– Фразу я не буду с тобой обсуждать. – Он испуганно взглянул на меня. – Давай поговорим о деле.
Но я уже опомнилась. Надо было немедленно что-то предпринять. Нельзя отпускать его, нельзя!
– Послушай! – пролепетала я. – Зачем же так?
– Как – так? – спросил он.
– Зачем так жестоко? Не бросишь же ты нас, в конце концов! Мало ли что бывает у мужчин на стороне!
– Наталья, – сказал он глупым просящим голосом, – пойми, у меня другая женщина. Я ее люблю, вот в чем дело.
Кровь бросилась мне в голову.
– Какой же ты… – У меня тряслись губы, и слова застревали в горле. – Подонок ты, вот что! Грязный лысый подонок!
– А ты! – вдруг словно бы опомнился он и закричал так громко, что бедный Тролль выскочил из-под стола и уставился на нас. – А ты! Что я видел от тебя? Одни муки!
– Муки? – переспросила я. – Это ты-то говоришь про муки? Да вспомни хоть, сколько абортов я сделала, вспомни, через что я прошла! Муки!
– Мне, – закричал он еще громче, – мне твои аборты стоили не меньше, чем тебе! Я этот кошмар вспоминать боюсь! Когда бы я до тебя ни дотронулся, ты тут же начинала причитать, что опять залетела! И потом я вместе с тобой ждал этих чертовых месячных! Всю нашу жизнь я ждал твоих месячных!

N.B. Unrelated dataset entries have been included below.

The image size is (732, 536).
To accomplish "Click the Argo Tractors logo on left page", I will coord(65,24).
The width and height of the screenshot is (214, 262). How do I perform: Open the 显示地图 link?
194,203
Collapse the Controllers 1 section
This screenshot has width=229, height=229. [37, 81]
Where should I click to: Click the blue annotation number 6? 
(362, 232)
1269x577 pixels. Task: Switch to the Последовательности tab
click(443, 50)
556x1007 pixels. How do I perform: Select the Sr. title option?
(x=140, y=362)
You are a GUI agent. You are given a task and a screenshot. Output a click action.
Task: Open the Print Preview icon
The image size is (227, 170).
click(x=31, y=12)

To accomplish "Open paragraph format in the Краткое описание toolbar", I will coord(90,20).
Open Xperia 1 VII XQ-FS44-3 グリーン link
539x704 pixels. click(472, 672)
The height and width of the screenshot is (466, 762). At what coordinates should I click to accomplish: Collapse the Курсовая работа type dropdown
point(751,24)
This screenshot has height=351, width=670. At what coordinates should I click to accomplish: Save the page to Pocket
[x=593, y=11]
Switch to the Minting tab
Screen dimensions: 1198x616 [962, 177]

– А кто виноват? – Я тоже кричала. – Кто виноват? Я что, от соседа залетала? Это были твои дети! Ты их делал, а потом требовал, чтобы их убивали! И платил за это! Да! Cемьдесят рублей в конверте!

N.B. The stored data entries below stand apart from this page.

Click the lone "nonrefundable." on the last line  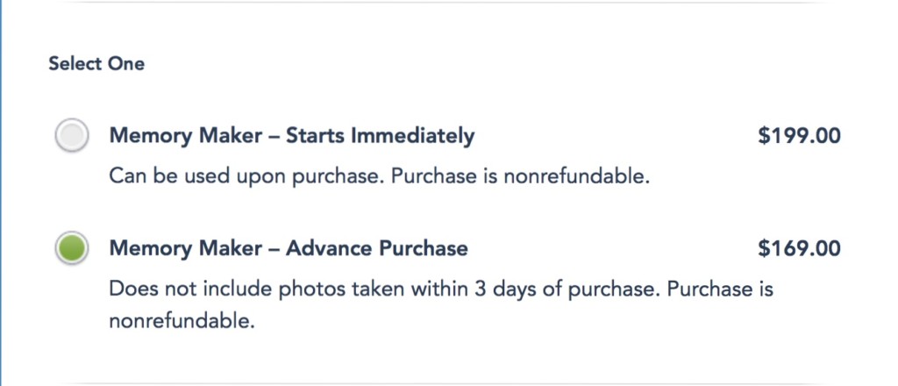click(182, 321)
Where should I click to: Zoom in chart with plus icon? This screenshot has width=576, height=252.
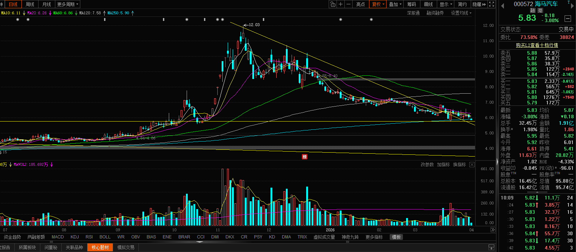[341, 4]
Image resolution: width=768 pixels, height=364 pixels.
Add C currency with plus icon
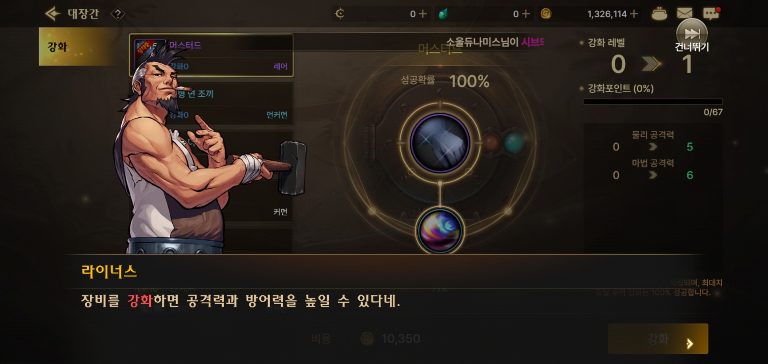[423, 14]
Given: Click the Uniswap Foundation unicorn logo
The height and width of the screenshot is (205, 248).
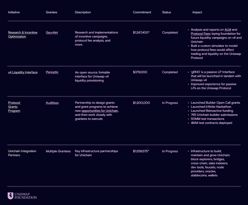Looking at the screenshot, I should [11, 196].
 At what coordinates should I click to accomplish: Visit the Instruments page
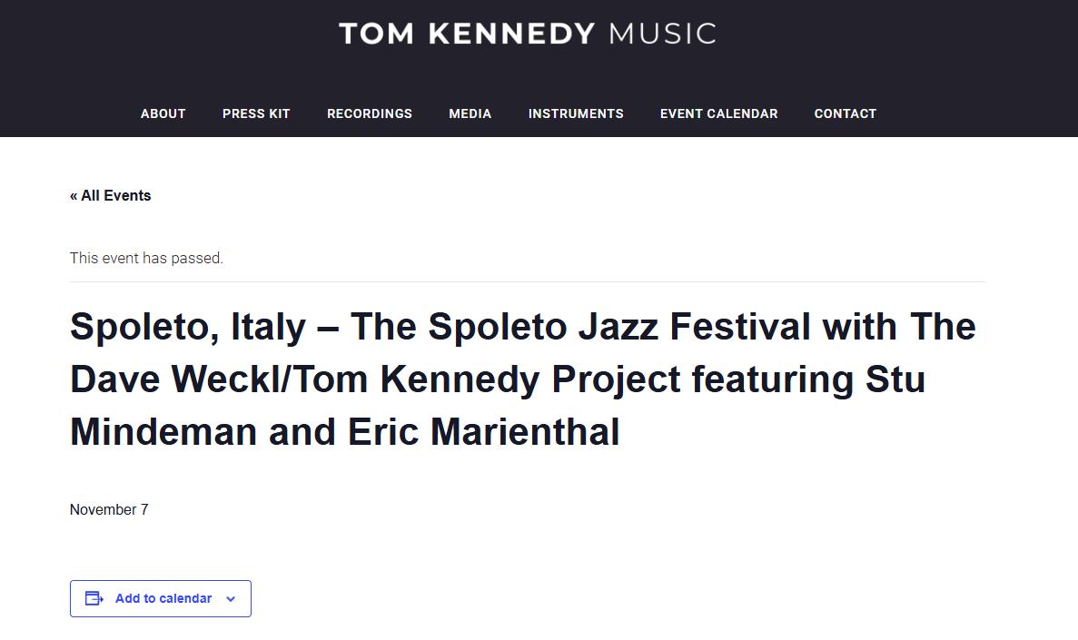[576, 113]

– Я ухожу, – сказал он. – Чего-то самого главного нет в нашей жизни. Мы с тобой не договорились.
О, это было наше слово! Вернее, мое, которое он потом тоже начал трепать направо-налево! Я ему всегда говорила: «Мы с тобой договоримся» или (в хорошие минуты!): «Договорились?» Это было слово-пароль, и вот он теперь его вспомнил!
– Уходи, – сказала я и сползла на пол, туда, к Троллю, к его родному теплу. – Уходи, пока я тебя не убила. Ненавижу и желаю тебе смерти.
Он отшатнулся от меня.
– Смотри, – сказал он, – себе не накаркай. Знаешь ведь, как это бывает?

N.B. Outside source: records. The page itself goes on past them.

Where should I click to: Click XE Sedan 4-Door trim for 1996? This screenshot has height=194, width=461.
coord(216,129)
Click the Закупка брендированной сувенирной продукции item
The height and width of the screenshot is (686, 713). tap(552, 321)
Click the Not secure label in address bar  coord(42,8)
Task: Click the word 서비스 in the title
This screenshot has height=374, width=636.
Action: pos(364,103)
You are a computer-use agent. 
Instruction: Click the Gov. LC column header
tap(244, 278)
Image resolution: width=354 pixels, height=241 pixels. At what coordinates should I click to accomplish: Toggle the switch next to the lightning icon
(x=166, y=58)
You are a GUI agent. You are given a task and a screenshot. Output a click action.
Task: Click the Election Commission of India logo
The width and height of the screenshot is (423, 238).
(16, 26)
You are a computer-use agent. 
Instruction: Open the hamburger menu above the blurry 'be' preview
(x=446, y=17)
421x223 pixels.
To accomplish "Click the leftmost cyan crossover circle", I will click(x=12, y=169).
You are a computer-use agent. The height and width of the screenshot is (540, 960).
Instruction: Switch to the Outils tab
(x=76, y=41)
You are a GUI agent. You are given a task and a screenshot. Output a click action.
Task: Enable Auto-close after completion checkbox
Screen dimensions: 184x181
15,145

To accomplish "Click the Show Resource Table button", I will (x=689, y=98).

– А ты меня не пугай, – ответила я, изо всей силы прижимая к себе собачью голову (а Тролль, любимый, все понимал и только переводил глаза с Феликса на меня). – Не пугай меня, голубчик, поздно…
Он, видимо, взял себя в руки. Все-таки он бросал меня, да еще старую, безработную, выпотрошенную. И уходил к другой, с красивым грудным голосом, наверное, молодой и привлекательной.
– Я оставляю тебе квартиру, – сказал он. – Можешь делать с ней, что хочешь.
– Что? – взвизгнула я. – Ты мне оставляешь квартиру? А что я буду есть в этой квартире? Нашу кровать? Тумбочку?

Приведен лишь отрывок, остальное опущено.